──────── Available data ────────
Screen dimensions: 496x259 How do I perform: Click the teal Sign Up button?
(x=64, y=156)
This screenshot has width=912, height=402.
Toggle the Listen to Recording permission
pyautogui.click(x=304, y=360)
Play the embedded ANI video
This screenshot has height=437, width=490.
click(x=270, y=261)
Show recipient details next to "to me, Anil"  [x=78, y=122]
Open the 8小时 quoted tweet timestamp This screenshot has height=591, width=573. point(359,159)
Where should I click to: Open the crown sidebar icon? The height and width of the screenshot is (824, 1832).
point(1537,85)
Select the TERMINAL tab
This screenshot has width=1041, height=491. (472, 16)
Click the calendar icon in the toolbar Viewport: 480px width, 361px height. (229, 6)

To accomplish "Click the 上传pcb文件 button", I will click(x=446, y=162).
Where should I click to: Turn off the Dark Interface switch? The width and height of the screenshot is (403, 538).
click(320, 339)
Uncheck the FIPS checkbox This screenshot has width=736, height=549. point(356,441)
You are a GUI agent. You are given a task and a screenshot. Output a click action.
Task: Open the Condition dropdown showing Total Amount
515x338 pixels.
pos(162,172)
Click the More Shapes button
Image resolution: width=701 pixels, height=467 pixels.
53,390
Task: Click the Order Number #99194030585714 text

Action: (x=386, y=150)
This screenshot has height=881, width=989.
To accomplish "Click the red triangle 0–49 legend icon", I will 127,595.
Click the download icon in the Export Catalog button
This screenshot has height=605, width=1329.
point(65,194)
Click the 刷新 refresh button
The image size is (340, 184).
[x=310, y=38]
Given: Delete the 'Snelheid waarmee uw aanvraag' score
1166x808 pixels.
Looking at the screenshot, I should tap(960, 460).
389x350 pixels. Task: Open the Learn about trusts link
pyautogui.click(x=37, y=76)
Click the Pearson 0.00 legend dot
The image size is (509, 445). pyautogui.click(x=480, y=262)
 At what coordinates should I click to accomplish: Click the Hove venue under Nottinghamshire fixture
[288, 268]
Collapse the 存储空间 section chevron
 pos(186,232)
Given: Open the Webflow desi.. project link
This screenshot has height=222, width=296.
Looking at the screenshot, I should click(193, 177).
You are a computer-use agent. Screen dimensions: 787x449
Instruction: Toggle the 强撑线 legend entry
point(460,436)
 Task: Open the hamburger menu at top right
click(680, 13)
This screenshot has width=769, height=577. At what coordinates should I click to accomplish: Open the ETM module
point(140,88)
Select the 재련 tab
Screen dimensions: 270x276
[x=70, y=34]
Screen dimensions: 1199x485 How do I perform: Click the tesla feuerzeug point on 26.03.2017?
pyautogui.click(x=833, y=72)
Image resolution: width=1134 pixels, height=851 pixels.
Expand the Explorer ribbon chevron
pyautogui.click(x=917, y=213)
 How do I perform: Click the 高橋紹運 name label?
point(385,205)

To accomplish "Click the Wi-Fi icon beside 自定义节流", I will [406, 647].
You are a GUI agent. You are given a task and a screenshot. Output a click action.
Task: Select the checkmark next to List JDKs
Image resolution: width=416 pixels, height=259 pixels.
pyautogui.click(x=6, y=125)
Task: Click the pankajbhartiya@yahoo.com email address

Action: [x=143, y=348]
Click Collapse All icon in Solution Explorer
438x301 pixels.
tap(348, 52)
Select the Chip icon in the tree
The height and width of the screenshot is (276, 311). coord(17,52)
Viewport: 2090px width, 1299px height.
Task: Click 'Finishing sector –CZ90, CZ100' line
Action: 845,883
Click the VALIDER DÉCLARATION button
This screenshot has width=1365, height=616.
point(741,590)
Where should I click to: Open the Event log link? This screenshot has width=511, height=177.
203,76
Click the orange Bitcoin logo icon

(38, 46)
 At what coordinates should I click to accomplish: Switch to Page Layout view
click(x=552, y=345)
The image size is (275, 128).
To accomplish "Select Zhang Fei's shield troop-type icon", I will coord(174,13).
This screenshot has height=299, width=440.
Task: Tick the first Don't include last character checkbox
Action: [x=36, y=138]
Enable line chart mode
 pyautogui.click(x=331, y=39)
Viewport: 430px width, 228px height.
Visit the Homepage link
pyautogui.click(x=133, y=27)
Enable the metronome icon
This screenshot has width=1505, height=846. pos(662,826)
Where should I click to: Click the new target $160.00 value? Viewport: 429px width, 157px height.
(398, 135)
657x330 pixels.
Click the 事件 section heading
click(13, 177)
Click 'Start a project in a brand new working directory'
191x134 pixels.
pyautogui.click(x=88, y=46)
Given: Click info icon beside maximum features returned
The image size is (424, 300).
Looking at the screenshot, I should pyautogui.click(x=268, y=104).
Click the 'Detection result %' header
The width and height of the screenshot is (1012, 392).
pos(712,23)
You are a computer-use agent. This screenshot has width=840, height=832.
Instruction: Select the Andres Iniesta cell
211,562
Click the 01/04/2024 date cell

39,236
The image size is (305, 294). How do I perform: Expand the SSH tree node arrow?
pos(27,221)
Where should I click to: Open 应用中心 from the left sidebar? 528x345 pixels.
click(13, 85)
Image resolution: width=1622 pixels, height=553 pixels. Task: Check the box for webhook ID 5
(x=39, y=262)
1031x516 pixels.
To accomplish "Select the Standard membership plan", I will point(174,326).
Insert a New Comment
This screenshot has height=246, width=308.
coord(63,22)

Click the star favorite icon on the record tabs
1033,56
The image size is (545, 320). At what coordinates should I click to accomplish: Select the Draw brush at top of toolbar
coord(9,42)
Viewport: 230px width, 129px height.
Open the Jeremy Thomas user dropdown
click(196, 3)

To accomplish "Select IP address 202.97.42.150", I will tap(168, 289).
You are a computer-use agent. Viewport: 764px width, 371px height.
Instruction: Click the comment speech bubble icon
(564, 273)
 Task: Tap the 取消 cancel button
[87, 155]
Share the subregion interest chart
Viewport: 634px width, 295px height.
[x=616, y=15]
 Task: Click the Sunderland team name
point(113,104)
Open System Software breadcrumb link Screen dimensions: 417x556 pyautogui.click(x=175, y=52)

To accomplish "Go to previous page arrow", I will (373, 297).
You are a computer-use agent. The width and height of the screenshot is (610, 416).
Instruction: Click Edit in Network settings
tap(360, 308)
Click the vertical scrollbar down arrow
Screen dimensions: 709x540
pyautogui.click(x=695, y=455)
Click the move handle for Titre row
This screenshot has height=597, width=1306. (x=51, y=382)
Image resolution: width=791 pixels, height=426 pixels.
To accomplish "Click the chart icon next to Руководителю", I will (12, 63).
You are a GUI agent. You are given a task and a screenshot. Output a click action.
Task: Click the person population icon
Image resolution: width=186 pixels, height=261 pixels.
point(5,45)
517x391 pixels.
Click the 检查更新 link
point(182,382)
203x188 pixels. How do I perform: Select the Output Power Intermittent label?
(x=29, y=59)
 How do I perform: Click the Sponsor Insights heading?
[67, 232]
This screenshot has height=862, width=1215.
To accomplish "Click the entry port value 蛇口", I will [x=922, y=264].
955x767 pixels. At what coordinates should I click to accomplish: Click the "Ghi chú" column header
────────
Going back to the entries above, set down exactly the lines that begin at the one with "Click the 检查更新 link" and end at the one with "This screenshot has height=862, width=1215.", both included, and nothing else.

### Problem solution
Click the 检查更新 link
point(182,382)
203x188 pixels. How do I perform: Select the Output Power Intermittent label?
(x=29, y=59)
 How do I perform: Click the Sponsor Insights heading?
[67, 232]
This screenshot has height=862, width=1215.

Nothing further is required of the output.